Sanksi administrasi terhadap individu diberikan terhadap orang yang tidak mengenakan masker. Ia dikenai sanksi kerja sosial dan denda administratif. Sementara sanksi administrasi dikenakan terhadap subyek hukum tertentu yang tidak melaksanakan protokol pencegahan Covid-19.
Dalam memberikan pengenaan sanksi administratif, perangkat daerah dapat langsung memberikan sanksi yang paling berat sesuai dengan akumulasi kesalahannya.
Lalu, dalam Perda No 2/2020 juga memuat ketentuan pidana ditujukan kepada orang yang dengan sengaja menolak menjalani tes cepat molekuler dan atau pemeriksaan penunjang; orang yang menolak dilakukan pengobatan atau vaksin; orang yang tanpa izin membawa jenazah yang terkonfirmasi Covid- 19; serta orang yang meninggalkan fasilitas isolasi tanpa izin petugas.
”Dalam pelaksanaannya, baik ketentuan mengenai sanksi administratif maupun sanksi pidana, belum efektif memberikan efek jera kepada masyarakat yang melanggar protokol kesehatan penanggulangan Covid-19. Masih banyak pelanggaran,” kata Ahmad Riza.
Kemudian, saat ini ada peningkatan data kasus orang terkonfirmasi Covid-19 dan orang yang meninggal karena Covid-19. Itu menjadi pertimbangan pemprov mengajukan usulan perubahan atas Perda No 2/2020.
Dalam usulan perubahan itu, DKI menyebutkan, perlu ada kolaborasi dengan aparat penegak hukum lainnya dalam menindak pelanggar protokol kesehatan. Penyidik kepolisian diberi wewenang selain penyidik PPNS ketika terjadi tindak pidana pelanggaran protokol kesehatan.

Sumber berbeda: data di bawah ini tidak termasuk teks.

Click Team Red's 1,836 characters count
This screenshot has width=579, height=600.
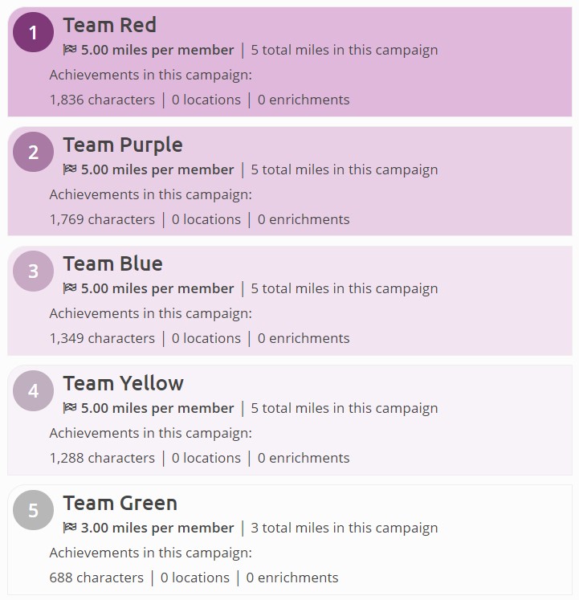pos(102,100)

Usulan kedua adalah pengaturan sanksi administratif dapat dilakukan secara berjenjang dan atau tidak berjenjang. ”Dalam memberikan pengenaan sanksi administratif, perangkat daerah dapat langsung memberikan sanksi yang paling berat sesuai dengan akumulasi kesalahannya dan rinciannya akan diatur dalam SOP pada setiap perangkat daerah,” kata Ahmad Riza.

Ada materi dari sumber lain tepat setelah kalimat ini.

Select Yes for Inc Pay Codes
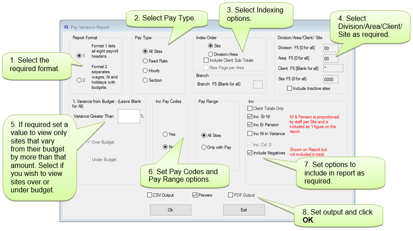Viewport: 413px width, 231px height. point(165,134)
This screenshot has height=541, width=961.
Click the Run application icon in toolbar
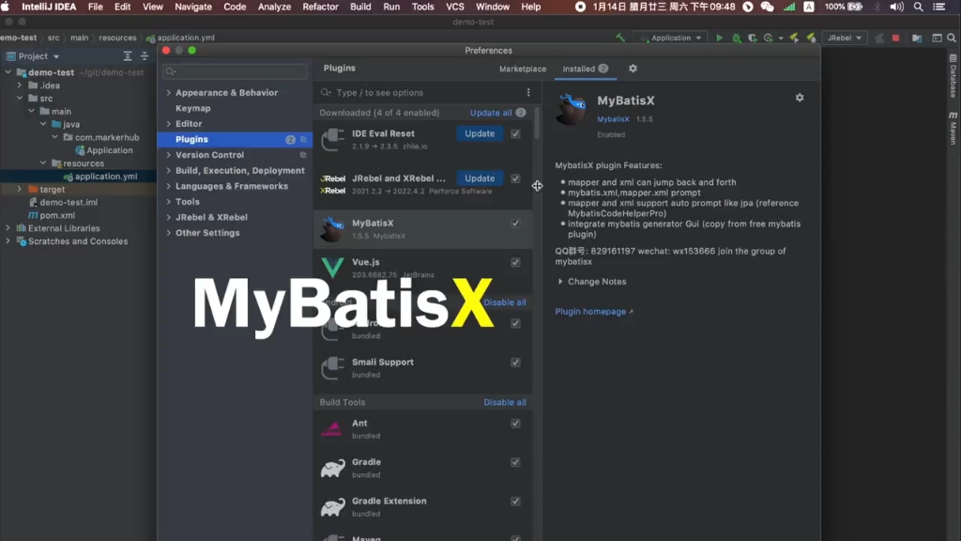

Selanjutnya, DKI mengusulkan, ada ketentuan pidana bagi setiap orang yang mengulangi perbuatan pelanggaran protokol pencegahan Covid-19. Subyek hukum dimaksud berlaku untuk beberapa sektor, antara lain pelaku usaha, pengelola, penyelenggara, atau penanggung jawab perkantoran/tempat kerja, tempat usaha, tempat industri, perhotelan/penginapan lain yang sejenis dan tempat wisata; pelaku usaha, pengelola, penyelenggara, atau penanggung jawab transportasi umum, termasuk perusahaan aplikasi transportasi daring; dan pelaku usaha, pengelola, penyelenggara, atau penanggung jawab warung makan, rumah makan, kafe, atau restoran.

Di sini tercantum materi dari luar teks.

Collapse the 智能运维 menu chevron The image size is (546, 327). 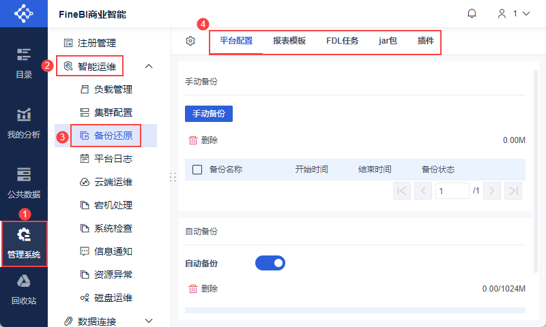(x=149, y=66)
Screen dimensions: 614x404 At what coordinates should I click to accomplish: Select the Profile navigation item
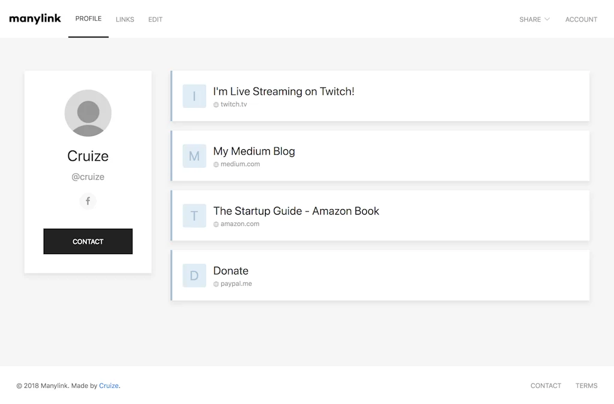[88, 19]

Dalam usulan ini, ada ancaman pidana 3 bulan kurungan atau denda Rp 500.000 untuk pelanggaran tidak menggunakan masker, dan denda Rp 50 juta untuk pelanggaran protokol kesehatan lainnya. Diharapkan ada efek jera karena beratnya ancaman hukuman.
M Taufik, Wakil Ketua DPRD DKI Jakarta, dalam kesempatan yang sama menegaskan, usulan perubahan perda di antaranya memberikan kewenangan kepada polisi untuk melakukan penyidikan. ”Kemarin, di Perda Nomor 2 Tahun 2020, hal itu tidak ada,” katanya.
Pantas Nainggolan, Ketua Badan Pembentukan Peraturan Daerah (Bapemperda) DPRD DKI menjelaskan, polisi sebagai penyidik akan bekerja sama dengan penyidik pegawai negeri sipil (PPNS) yang berasal dari Satuan Polisi Pamong Praja (Satpol PP).
Enggan PPKM Level 4
Di Kota Bekasi, Jawa Barat, Wali Kota Rahmat Effendi mengatakan, pihaknya belum menerapkan keputusan perpanjangan pemberlakuan pembatasan kegiatan masyarakat (PPKM) level 4.
”Kami akan sampaikan kepada Mendagri, mungkin ada data yang salah sehingga kami ditempatkan di level 4. Kalau di level 4, ekonomi kami tidak jalan semua,” kata Rahmat kemarin.
Menurut Rahmat, Kota Bekasi seharusnya tak berada di PPKM level 4 karena di daerahnya tidak ada lagi RT berstatus zona merah. Saat ini, dari 7.135 RT, yang masuk zona kuning 1.612 RT, zona oranye 107 RT, dan zona hijau 5.416 RT. Angka kasus harian dan angka kematian Covid-19 juga disebut terus menurun.
Adapun data Satuan Tugas Covid-19 Kota Bekasi, pada 18 Juli, persentase kasus meninggal akibat Covid-19 di kota itu 1,29 persen atau total kematian 924 kasus. Angka itu menjadi 1,30 persen pada 20 Juli dengan 953 kasus kematian.